If the Mono project is successful it will pave the way for commercial software on non-Windows platforms.
I am interested in the prospect of writing and selling commercial software for the Mono platform along the lines of our existing Smoke Vector Graphics (OCaml) and F# for Visualization (.NET) products. Are any commercial library developers already building upon Mono and, if so, are they turning a profit from it?
Also, will it be feasible to write the software in Microsoft’s F# language or will Mono have trouble with ILX?
My figures speak against it, we developed Qide 10 years ago and got 4 or so buys. We got at least a few hundred time more on Windows. The state of tools on Linux can just be named bad. Agreed you have wonderful things there but if you use GPLd software you will drown in their license stuff. There does exist one debugger really and one C compiler it gdb and gcc, despite the efforts of Intel and if you come along into some less well known language you got nothing.

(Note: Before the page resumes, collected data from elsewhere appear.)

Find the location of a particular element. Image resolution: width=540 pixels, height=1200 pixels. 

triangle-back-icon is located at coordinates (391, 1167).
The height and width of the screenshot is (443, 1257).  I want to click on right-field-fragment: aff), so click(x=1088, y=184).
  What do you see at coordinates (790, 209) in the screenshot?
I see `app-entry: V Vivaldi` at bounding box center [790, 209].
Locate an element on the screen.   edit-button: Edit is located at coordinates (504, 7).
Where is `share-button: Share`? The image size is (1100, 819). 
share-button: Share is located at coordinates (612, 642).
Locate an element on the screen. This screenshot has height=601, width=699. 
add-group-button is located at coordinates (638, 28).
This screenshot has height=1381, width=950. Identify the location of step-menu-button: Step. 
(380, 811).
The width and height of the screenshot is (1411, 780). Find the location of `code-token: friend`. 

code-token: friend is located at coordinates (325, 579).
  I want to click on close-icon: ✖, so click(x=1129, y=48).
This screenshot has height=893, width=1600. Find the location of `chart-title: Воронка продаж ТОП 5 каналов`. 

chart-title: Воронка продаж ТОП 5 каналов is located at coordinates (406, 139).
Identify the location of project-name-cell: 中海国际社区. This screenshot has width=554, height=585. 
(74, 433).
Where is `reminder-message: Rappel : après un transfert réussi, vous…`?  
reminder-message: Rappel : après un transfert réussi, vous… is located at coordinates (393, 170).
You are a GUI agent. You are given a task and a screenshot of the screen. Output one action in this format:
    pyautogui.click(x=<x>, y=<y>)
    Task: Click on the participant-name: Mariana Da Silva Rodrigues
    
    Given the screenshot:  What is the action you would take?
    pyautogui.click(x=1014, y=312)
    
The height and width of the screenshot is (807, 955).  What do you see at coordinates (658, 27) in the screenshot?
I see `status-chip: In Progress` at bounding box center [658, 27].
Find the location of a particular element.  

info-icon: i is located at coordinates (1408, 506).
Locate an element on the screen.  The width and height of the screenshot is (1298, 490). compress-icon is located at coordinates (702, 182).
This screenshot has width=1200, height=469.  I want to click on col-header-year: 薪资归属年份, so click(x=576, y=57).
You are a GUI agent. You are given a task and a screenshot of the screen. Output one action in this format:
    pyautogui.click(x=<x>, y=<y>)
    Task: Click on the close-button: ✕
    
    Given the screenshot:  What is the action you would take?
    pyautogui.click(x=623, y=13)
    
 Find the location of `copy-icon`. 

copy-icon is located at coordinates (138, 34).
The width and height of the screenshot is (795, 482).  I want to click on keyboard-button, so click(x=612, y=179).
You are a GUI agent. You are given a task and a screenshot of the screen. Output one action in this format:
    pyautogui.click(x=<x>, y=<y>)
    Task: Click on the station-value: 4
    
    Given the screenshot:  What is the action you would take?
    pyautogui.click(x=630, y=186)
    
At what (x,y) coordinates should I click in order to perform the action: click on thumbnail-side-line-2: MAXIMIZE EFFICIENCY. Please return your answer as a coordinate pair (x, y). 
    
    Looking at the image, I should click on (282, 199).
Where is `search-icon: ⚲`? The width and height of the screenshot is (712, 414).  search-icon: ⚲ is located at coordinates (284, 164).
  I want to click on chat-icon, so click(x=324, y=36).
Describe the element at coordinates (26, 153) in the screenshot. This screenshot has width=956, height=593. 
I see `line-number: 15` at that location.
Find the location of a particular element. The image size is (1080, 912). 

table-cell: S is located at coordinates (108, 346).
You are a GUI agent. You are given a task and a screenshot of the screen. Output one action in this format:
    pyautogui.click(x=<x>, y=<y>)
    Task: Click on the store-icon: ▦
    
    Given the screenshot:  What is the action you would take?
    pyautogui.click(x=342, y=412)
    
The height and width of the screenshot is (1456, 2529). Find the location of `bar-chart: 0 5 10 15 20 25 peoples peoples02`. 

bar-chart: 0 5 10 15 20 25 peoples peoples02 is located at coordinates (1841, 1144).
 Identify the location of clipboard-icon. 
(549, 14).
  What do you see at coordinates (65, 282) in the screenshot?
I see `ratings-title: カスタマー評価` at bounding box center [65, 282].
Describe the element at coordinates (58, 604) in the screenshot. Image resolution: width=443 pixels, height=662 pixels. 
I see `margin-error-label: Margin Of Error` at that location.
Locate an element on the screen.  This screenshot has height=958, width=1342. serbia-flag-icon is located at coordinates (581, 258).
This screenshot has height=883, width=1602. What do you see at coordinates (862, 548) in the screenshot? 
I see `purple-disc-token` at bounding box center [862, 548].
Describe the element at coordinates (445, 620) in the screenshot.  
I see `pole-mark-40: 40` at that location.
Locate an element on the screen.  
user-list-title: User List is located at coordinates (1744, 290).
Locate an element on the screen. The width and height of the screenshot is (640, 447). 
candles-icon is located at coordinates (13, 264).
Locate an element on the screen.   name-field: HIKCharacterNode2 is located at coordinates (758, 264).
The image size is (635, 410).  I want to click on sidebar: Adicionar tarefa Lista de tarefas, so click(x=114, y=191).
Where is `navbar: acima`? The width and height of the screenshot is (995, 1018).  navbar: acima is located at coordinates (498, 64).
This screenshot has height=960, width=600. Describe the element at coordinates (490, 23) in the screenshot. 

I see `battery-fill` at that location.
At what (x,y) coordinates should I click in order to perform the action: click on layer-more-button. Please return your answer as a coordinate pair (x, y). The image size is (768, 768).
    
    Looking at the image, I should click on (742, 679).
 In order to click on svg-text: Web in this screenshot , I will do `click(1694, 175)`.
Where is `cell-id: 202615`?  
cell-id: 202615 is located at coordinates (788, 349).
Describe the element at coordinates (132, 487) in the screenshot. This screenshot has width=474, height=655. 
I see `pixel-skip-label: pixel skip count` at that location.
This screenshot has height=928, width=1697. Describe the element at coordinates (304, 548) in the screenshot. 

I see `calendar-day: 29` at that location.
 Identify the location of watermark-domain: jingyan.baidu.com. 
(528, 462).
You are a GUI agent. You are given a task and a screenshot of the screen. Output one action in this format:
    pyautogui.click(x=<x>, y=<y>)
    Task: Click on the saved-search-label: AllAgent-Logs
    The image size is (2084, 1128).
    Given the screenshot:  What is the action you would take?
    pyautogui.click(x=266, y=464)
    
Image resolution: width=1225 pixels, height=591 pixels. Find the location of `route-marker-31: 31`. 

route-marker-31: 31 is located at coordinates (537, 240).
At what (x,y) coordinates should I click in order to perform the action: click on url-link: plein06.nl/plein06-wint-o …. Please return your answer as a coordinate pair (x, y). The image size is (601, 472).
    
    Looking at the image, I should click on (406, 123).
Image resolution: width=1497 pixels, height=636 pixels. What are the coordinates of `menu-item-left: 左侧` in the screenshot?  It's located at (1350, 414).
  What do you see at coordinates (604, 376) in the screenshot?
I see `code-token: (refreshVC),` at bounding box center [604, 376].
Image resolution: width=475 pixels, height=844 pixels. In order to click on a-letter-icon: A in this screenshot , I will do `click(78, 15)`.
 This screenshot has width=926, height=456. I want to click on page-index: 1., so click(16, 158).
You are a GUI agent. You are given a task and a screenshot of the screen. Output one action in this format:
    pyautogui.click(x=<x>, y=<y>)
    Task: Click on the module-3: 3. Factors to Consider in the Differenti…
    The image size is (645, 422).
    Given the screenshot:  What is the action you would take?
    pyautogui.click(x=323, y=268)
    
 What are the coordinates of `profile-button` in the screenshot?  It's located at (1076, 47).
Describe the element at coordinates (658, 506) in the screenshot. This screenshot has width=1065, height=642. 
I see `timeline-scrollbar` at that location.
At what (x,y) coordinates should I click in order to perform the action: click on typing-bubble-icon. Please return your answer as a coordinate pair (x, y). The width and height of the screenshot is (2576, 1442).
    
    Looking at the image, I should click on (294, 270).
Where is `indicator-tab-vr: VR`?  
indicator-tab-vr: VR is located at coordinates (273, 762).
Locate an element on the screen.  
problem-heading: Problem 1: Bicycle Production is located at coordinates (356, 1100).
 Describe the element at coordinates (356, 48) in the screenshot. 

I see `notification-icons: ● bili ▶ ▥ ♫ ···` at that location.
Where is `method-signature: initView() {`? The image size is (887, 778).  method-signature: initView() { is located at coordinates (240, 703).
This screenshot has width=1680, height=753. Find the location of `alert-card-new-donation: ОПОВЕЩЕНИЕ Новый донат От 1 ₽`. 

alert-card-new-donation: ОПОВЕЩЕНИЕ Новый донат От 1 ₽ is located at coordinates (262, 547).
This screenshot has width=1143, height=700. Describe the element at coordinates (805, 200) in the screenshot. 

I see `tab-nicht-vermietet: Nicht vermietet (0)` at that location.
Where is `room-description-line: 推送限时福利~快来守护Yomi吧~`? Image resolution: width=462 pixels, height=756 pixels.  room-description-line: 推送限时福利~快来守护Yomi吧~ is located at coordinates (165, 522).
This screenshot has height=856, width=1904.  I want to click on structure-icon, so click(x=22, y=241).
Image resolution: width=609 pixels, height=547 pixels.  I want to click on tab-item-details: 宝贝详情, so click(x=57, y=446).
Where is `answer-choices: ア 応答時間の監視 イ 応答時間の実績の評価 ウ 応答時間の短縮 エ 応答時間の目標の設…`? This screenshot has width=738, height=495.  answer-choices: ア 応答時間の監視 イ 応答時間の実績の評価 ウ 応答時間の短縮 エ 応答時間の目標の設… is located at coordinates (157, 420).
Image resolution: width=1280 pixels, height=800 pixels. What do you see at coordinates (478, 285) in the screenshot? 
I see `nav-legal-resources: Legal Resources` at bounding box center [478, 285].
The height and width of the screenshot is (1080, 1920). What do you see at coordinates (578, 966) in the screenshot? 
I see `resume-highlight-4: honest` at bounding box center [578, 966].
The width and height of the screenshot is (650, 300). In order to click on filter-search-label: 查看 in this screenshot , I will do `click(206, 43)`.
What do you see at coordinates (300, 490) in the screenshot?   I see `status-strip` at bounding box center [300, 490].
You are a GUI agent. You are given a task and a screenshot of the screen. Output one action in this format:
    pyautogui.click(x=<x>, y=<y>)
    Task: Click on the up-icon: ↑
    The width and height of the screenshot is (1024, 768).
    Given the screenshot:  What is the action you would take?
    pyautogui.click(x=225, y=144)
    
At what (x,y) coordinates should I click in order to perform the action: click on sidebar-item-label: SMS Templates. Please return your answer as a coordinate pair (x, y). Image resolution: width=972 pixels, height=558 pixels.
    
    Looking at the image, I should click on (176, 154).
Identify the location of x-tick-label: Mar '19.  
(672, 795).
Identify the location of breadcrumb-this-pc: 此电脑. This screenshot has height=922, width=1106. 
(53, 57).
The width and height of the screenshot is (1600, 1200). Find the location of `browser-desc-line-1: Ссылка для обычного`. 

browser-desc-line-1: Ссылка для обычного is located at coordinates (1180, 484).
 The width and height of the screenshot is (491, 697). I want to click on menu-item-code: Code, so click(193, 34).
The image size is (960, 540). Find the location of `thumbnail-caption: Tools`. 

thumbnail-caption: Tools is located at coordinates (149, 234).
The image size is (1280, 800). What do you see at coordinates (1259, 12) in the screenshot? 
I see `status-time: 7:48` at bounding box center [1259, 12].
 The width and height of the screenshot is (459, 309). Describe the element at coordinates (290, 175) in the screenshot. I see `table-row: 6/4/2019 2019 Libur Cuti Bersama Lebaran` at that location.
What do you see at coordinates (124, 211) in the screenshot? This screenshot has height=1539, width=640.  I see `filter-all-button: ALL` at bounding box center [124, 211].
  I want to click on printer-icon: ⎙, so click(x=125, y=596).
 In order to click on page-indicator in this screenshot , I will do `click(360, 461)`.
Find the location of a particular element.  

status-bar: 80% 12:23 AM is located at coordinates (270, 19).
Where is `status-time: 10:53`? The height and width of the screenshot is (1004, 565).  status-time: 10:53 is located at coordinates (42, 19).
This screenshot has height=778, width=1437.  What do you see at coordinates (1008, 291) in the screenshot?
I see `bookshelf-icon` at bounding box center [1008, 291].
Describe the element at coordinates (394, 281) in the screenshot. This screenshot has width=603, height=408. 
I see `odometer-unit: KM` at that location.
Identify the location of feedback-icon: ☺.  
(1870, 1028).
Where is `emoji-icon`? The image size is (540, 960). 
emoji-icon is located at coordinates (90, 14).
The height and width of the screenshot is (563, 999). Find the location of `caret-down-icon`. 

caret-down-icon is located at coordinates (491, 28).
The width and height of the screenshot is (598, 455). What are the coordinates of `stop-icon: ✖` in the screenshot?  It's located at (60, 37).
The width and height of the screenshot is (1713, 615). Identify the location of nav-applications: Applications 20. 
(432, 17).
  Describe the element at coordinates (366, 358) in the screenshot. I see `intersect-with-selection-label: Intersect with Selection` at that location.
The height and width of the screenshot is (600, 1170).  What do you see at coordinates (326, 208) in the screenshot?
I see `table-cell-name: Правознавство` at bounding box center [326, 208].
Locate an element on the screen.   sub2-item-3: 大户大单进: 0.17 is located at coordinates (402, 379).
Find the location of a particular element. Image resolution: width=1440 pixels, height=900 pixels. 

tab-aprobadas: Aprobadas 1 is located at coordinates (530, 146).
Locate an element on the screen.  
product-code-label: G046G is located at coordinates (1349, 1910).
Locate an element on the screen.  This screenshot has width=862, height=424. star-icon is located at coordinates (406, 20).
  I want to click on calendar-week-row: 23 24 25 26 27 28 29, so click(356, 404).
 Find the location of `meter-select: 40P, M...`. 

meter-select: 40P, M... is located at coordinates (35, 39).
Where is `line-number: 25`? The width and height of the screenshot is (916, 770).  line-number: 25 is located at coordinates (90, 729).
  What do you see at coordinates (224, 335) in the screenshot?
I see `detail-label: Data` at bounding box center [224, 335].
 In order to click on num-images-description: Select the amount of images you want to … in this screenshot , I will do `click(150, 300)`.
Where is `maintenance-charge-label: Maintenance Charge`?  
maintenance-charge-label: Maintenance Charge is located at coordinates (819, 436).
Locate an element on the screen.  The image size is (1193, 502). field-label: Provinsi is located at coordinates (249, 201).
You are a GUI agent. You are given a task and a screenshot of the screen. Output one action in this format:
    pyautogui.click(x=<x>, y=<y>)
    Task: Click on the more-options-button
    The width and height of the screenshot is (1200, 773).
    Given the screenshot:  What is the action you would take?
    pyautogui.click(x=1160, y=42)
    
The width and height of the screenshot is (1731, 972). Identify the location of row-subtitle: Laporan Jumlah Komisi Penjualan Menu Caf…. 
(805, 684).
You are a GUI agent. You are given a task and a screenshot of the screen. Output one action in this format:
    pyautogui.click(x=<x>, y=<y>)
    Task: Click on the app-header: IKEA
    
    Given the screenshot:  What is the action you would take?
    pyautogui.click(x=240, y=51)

Ever tried ProjectCenter (Objective C development environment)? , the debuggers are mostly clis and you have to type info reg to get info about registers. DDD works very funny, it’s one tools that while scrolling did not get that right, you scroll up you have to scroll the mouse wheel down. It’s also unbelievable slow to scroll it’s just as if the BOFH wants to make a joke of you.
Well I could argue about the even sader state on IBM AIX. What you have to pay to IBM is way beyond any reason…
So maybe you’re luckier than we are. But I’m mostly fed up with trying to earn money with ‘application’ development on Linux. The best I can say is that Linux works well for setting up net infrastructure, there you got decent payments, but with programming tools, forget it.